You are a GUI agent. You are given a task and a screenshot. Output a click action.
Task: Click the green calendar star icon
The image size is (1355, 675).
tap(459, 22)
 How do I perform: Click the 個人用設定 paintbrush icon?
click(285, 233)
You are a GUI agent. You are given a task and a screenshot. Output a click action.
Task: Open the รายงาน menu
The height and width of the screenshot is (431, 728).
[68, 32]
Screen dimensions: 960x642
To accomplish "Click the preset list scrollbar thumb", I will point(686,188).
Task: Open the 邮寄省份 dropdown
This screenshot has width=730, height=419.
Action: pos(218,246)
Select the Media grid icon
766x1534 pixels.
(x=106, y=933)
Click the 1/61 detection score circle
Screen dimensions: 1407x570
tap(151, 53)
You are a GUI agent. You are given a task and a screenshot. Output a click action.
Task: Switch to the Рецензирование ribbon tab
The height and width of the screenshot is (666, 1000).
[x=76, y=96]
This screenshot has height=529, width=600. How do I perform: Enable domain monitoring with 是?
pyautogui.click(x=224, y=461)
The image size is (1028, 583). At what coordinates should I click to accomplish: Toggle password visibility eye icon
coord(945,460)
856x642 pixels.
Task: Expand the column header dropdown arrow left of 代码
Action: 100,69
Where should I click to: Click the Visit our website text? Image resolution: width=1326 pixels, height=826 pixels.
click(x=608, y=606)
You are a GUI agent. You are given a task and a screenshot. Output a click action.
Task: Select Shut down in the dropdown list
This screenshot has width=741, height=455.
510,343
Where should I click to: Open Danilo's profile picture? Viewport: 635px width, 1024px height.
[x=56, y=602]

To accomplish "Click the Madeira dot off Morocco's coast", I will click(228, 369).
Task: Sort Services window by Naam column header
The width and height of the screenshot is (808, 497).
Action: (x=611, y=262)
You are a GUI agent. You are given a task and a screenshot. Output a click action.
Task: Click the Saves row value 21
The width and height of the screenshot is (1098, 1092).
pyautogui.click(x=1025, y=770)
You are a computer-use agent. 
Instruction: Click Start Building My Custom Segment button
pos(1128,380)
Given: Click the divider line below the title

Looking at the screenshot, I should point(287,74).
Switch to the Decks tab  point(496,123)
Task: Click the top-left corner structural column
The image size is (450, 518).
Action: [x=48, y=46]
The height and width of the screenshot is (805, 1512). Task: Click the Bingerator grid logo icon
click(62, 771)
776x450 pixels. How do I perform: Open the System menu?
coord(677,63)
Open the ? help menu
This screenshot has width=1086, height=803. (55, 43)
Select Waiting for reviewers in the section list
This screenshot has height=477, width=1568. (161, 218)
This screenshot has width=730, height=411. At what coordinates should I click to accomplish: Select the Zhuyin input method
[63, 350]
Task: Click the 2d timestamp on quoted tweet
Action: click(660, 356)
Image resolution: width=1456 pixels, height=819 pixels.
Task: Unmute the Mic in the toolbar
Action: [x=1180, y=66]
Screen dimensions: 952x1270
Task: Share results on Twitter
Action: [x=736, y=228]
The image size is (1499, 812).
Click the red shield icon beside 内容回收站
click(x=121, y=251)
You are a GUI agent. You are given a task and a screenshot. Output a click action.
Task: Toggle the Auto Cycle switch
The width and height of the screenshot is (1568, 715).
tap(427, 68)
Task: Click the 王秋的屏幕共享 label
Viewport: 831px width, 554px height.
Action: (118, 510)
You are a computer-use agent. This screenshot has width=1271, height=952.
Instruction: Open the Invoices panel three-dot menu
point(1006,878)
——————————
Every record above is to be written out exactly.

__Exercise output__:
You are a GUI agent. You are given a task and a screenshot. Output a click action.
Task: Click the green calendar star icon
The image size is (1355, 675).
tap(459, 22)
 How do I perform: Click the 個人用設定 paintbrush icon?
click(285, 233)
You are a GUI agent. You are given a task and a screenshot. Output a click action.
Task: Open the รายงาน menu
The height and width of the screenshot is (431, 728).
[68, 32]
Screen dimensions: 960x642
To accomplish "Click the preset list scrollbar thumb", I will point(686,188).
Task: Open the 邮寄省份 dropdown
This screenshot has width=730, height=419.
Action: pos(218,246)
Select the Media grid icon
766x1534 pixels.
(x=106, y=933)
Click the 1/61 detection score circle
Screen dimensions: 1407x570
tap(151, 53)
You are a GUI agent. You are given a task and a screenshot. Output a click action.
Task: Switch to the Рецензирование ribbon tab
The height and width of the screenshot is (666, 1000).
[x=76, y=96]
This screenshot has height=529, width=600. How do I perform: Enable domain monitoring with 是?
pyautogui.click(x=224, y=461)
The image size is (1028, 583). At what coordinates should I click to accomplish: Toggle password visibility eye icon
coord(945,460)
856x642 pixels.
Task: Expand the column header dropdown arrow left of 代码
Action: 100,69
Where should I click to: Click the Visit our website text? Image resolution: width=1326 pixels, height=826 pixels.
click(x=608, y=606)
You are a GUI agent. You are given a task and a screenshot. Output a click action.
Task: Select Shut down in the dropdown list
This screenshot has width=741, height=455.
510,343
Where should I click to: Open Danilo's profile picture? Viewport: 635px width, 1024px height.
[x=56, y=602]

To accomplish "Click the Madeira dot off Morocco's coast", I will click(228, 369).
Task: Sort Services window by Naam column header
The width and height of the screenshot is (808, 497).
Action: (x=611, y=262)
You are a GUI agent. You are given a task and a screenshot. Output a click action.
Task: Click the Saves row value 21
The width and height of the screenshot is (1098, 1092).
pyautogui.click(x=1025, y=770)
You are a computer-use agent. 
Instruction: Click Start Building My Custom Segment button
pos(1128,380)
Given: Click the divider line below the title

Looking at the screenshot, I should point(287,74).
Switch to the Decks tab  point(496,123)
Task: Click the top-left corner structural column
The image size is (450, 518).
Action: [x=48, y=46]
The height and width of the screenshot is (805, 1512). Task: Click the Bingerator grid logo icon
click(62, 771)
776x450 pixels. How do I perform: Open the System menu?
coord(677,63)
Open the ? help menu
This screenshot has width=1086, height=803. (55, 43)
Select Waiting for reviewers in the section list
This screenshot has height=477, width=1568. (161, 218)
This screenshot has width=730, height=411. At what coordinates should I click to accomplish: Select the Zhuyin input method
[63, 350]
Task: Click the 2d timestamp on quoted tweet
Action: click(660, 356)
Image resolution: width=1456 pixels, height=819 pixels.
Task: Unmute the Mic in the toolbar
Action: [x=1180, y=66]
Screen dimensions: 952x1270
Task: Share results on Twitter
Action: [x=736, y=228]
The image size is (1499, 812).
Click the red shield icon beside 内容回收站
click(x=121, y=251)
You are a GUI agent. You are given a task and a screenshot. Output a click action.
Task: Toggle the Auto Cycle switch
The width and height of the screenshot is (1568, 715).
tap(427, 68)
Task: Click the 王秋的屏幕共享 label
Viewport: 831px width, 554px height.
Action: (118, 510)
You are a computer-use agent. This screenshot has width=1271, height=952.
Instruction: Open the Invoices panel three-dot menu
point(1006,878)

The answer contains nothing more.